## Objectif énoncé
Transcrivez à l'identique tout le passage allant de la ligne contenant « You are a computer-use agent. » jusqu'à la ligne contenant « point(14,434) », ces deux lignes comprises. N'incluez pas les images dans votre réponse.

## Liste des enregistrements
● ● ● ● ●
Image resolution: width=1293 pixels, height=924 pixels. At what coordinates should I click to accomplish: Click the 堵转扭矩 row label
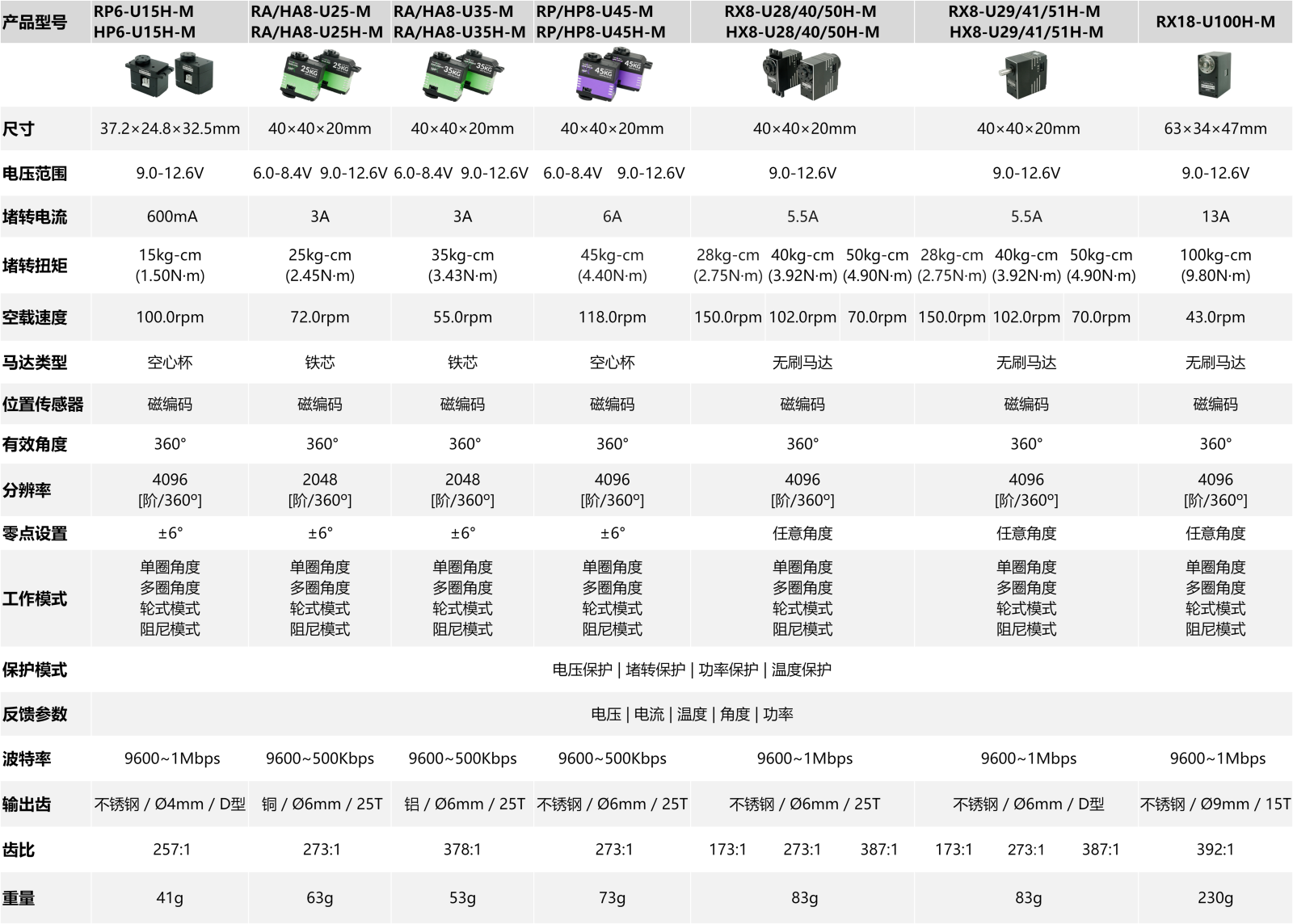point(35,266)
● ● ● ● ●
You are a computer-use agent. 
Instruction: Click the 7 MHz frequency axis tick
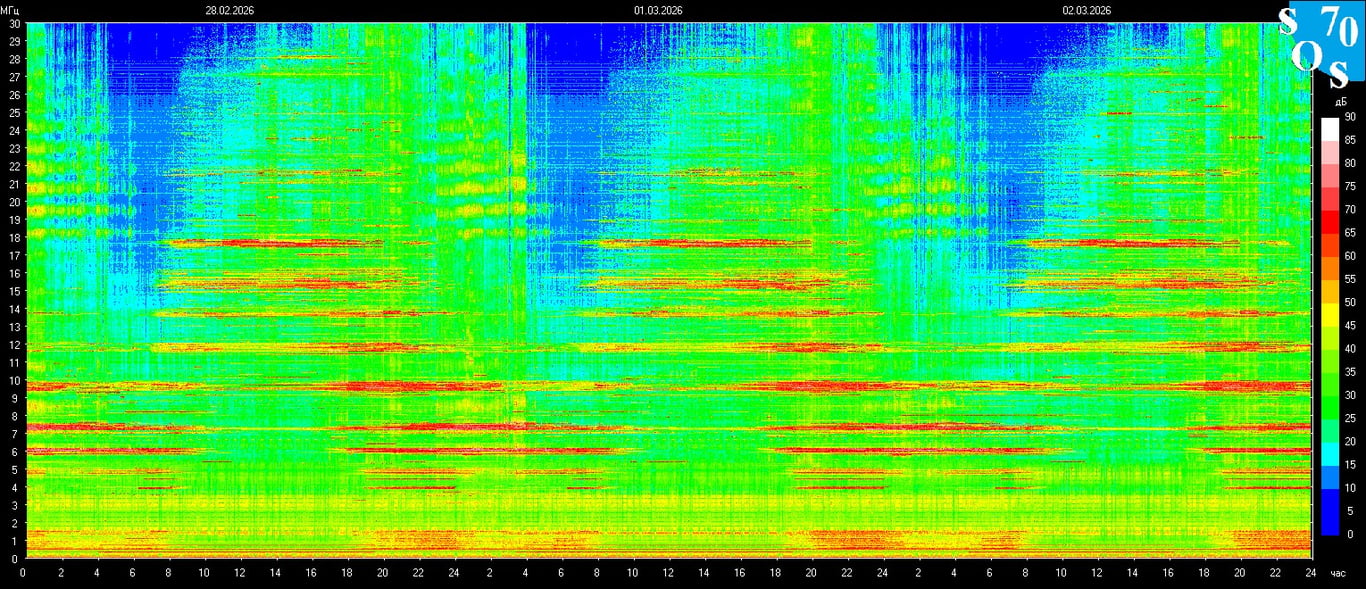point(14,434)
● ● ● ● ●
## Résultat attendu
You are a computer-use agent. 
Instruction: Click the 7 MHz frequency axis tick
point(14,434)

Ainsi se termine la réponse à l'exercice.